London - Nach dem Tod seiner Tochter Peaches (1989 - 2014) im April hielt sich Rocklegende Bob Geldof (62, "Crazy") größtenteils aus der Öffentlichkeit heraus. In der englischen Talkshow "Lorraine" sprach er nun erstmals über seine Gefühle. Noch immer trauert er sehr: "Diese Dinge greifen dich ohne Vorwarnung an. Du könntest gerade mit jemanden reden, du könntest gerade die Straße entlang gehen... und ich muss immer noch sehr vorsichtig sein, da sich alles noch sehr roh anfühlt."

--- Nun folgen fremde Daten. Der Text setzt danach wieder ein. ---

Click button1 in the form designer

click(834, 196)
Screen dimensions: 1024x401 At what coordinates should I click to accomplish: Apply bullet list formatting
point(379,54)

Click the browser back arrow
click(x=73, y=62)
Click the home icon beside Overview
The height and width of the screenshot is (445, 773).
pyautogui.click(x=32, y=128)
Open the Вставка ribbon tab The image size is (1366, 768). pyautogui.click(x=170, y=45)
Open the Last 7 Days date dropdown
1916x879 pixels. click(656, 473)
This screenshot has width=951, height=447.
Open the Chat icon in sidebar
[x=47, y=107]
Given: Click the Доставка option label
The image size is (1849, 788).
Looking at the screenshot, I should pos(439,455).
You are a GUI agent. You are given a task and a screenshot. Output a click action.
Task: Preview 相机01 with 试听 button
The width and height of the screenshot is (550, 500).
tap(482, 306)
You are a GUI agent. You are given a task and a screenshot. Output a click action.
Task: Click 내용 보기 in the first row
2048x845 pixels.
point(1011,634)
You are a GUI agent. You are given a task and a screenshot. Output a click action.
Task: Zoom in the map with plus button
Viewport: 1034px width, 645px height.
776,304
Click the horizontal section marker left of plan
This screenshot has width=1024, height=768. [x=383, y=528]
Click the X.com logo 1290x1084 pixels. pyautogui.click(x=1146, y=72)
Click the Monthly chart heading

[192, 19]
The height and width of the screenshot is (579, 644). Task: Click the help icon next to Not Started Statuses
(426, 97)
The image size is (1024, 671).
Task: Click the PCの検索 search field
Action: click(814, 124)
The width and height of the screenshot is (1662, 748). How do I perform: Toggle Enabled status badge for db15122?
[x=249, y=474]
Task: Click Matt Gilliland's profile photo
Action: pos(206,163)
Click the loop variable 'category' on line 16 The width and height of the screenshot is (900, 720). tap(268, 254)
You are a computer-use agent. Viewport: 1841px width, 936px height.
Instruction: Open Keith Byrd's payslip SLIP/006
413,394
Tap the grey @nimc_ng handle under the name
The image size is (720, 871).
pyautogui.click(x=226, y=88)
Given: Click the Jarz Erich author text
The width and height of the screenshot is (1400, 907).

"Weißt du, ich laufe die Straße entlang und plötzlich kommt sie mir in den Sinn und ich knicke ein," gesteht Geldof der Talkshow-Moderatorin. Der berührende Auftritt ist das erste TV-Interview van Geldof nach dem vermutlichen Drogentod seiner Peaches. Am 7. April war sie leblos in ihrem Haus aufgefunden worden. Spätere Untersuchungen ergaben, dass sie kurz vor ihrem Tod Heroin genommen hatte.

Optionen, anders mit der Situation umzugehen gäbe es nicht: "Es ist unerträglich. Es ist sehr hart, [...] aber was kann man machen? Man versucht einfach weiterzumachen." Dabei helfe ihm auch seine Musik. Auf der Bühne zu stehen sei "komplett kathartisch. Es macht deinen Kopf frei." Zudem nutzte Geldof den Auftritt, um sich bei allen Menschen zu bedanken, die ihm und der Familie auch mit ihren Zuschriften zur Seite standen und Trost spendeten.

Peaches hinterließ ihren Mann Thomas Cohen mit zwei kleinen Kindern. Bob Geldof glaubt jedoch nicht daran, dass sich die Kleinen jemals an ihre Mutter erinnern können, was er auch für "gesund" hält: "Sie sind jung genug - und das zu sagen ist furchtbar - um emotionale Beziehungen jenseits der primären Beziehung zu ihrer Mutter aufbauen zu können. Ich weiß, dass das sehr kalt und empirisch klingt, aber ich hatte viel Zeit, darüber nachzudenken." Gleichzeitig seien Thomas und dessen Eltern Keith und Sue fantastisch zu den Kindern. Den beiden wird es also hoffentlich an nichts fehlen.